I had a lover with red hair, a nose ring, and a slender build during this time. We were wary of one another. Usually she would come over in the early evening, we would make love, and she would leave. It was a regular ritual for us, it was oddly normal, although in hindsight one could reckon that the only normalcy in each of us was emotional abnormality. She had no interest in seeing me get drunk and was one of the first women to tell me this. She said I acted “silly” when I drank, which annoyed me to no end as I always thought that the word “silly” is, well, silly itself. And stupid. She also was fond of the word “zany” which may have doomed the relationship from the outset. Only on a handful of occasions did we spend an entire night together, and this was fine for both of us. We had very little in common with the exception that we enjoyed each other’s bodies and hated being alone. The first time she came into my room, she glanced down at my hairy bed, with sheets that held countless drunken stories between the faded and frayed white fabric, and over to the side of the bed. Next to a stack of books that I would never be able to digest during my inebriated nights sat my brown bucket. “What is that?” she asked, staring at me with eyebrows askew.
“My bucket, in case I vomit.”
Still staring, she asked, “Why? Are you sick?”
“Nope, I just usually throw up around three o’clock most nights,” I answered, taking a long pull off my Black Label.

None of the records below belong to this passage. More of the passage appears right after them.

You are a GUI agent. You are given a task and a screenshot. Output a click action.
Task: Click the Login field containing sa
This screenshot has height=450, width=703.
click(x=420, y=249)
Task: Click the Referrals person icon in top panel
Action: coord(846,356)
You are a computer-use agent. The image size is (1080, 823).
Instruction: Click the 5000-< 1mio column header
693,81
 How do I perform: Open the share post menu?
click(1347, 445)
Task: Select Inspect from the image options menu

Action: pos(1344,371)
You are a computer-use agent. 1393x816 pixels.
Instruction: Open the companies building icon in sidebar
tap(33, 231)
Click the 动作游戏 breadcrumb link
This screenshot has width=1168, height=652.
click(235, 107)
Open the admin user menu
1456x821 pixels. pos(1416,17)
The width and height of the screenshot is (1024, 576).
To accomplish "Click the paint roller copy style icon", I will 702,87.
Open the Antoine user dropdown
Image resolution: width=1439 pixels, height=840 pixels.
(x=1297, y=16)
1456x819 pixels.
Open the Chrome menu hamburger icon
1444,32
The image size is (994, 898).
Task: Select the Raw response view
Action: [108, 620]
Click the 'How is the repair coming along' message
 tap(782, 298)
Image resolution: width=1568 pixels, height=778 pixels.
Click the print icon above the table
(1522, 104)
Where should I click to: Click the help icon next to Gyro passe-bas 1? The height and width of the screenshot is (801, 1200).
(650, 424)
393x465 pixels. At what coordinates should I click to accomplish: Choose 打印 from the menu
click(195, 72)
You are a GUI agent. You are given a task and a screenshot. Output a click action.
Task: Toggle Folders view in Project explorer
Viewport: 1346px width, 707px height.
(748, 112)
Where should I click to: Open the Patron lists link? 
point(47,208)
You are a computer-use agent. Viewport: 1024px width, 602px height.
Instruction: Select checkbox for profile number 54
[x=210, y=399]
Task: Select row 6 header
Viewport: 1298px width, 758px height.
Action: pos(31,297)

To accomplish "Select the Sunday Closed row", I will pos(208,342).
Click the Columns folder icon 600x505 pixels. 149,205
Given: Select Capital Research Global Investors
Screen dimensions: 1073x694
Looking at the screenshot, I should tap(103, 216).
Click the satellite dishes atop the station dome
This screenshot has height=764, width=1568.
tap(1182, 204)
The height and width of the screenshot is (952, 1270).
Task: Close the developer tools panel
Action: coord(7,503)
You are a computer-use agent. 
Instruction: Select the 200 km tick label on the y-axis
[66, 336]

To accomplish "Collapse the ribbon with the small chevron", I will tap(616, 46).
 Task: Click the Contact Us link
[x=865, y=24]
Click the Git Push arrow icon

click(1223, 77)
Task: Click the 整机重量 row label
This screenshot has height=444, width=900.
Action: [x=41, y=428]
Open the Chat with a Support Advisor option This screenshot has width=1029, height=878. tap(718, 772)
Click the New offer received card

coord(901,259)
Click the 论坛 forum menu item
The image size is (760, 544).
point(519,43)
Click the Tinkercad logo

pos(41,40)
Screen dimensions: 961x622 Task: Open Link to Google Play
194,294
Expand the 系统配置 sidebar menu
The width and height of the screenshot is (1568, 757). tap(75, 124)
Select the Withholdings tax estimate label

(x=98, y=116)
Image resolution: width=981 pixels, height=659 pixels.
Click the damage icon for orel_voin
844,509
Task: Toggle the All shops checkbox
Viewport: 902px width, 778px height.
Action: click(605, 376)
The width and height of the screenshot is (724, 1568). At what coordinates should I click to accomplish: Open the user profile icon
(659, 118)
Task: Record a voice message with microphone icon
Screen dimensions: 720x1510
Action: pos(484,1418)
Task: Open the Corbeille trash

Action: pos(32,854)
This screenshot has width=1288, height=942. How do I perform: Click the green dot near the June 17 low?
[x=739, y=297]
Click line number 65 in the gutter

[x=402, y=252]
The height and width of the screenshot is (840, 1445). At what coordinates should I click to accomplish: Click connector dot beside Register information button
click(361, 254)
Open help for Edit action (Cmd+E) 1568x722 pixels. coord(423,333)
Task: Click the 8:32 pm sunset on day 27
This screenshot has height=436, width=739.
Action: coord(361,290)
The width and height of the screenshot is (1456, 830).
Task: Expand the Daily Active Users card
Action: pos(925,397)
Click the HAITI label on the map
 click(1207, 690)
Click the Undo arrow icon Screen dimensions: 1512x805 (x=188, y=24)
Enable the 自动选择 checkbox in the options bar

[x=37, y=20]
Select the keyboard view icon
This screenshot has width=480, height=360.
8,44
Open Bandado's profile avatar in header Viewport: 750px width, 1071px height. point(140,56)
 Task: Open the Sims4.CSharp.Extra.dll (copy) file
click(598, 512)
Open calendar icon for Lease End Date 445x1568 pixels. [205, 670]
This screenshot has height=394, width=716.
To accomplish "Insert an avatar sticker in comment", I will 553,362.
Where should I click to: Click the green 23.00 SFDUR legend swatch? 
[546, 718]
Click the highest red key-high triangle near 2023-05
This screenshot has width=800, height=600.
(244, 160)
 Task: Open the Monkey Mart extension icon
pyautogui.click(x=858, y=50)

During the spring and summer of 1994, it wasn’t uncommon for me to vomit into the bucket three to four nights a week. I was also prone to brownouts, which are PG rated black-outs, and one time I woke up on my roof. When the room would spin, I liked to go outdoors and stare at the sky. Somehow the largeness of the heavens would calm the rattling of my stomach and soothe the civil war that was tearing apart my innards. A secret hope of mine was to venture into the celestial sphere when I passed on, to taste the violent beauty of space. At four A.M. I would think about this and how my inner world tumbled upside down. Amazingly enough, I hardly gained any weight, and I didn’t experience much of the surliness of so many alcoholics. I continued to live a blessed life, one that allowed me many opportunities to explore the world that I cared so much about, music, people, and more music. But I couldn’t imagine any of it without the help of alcohol.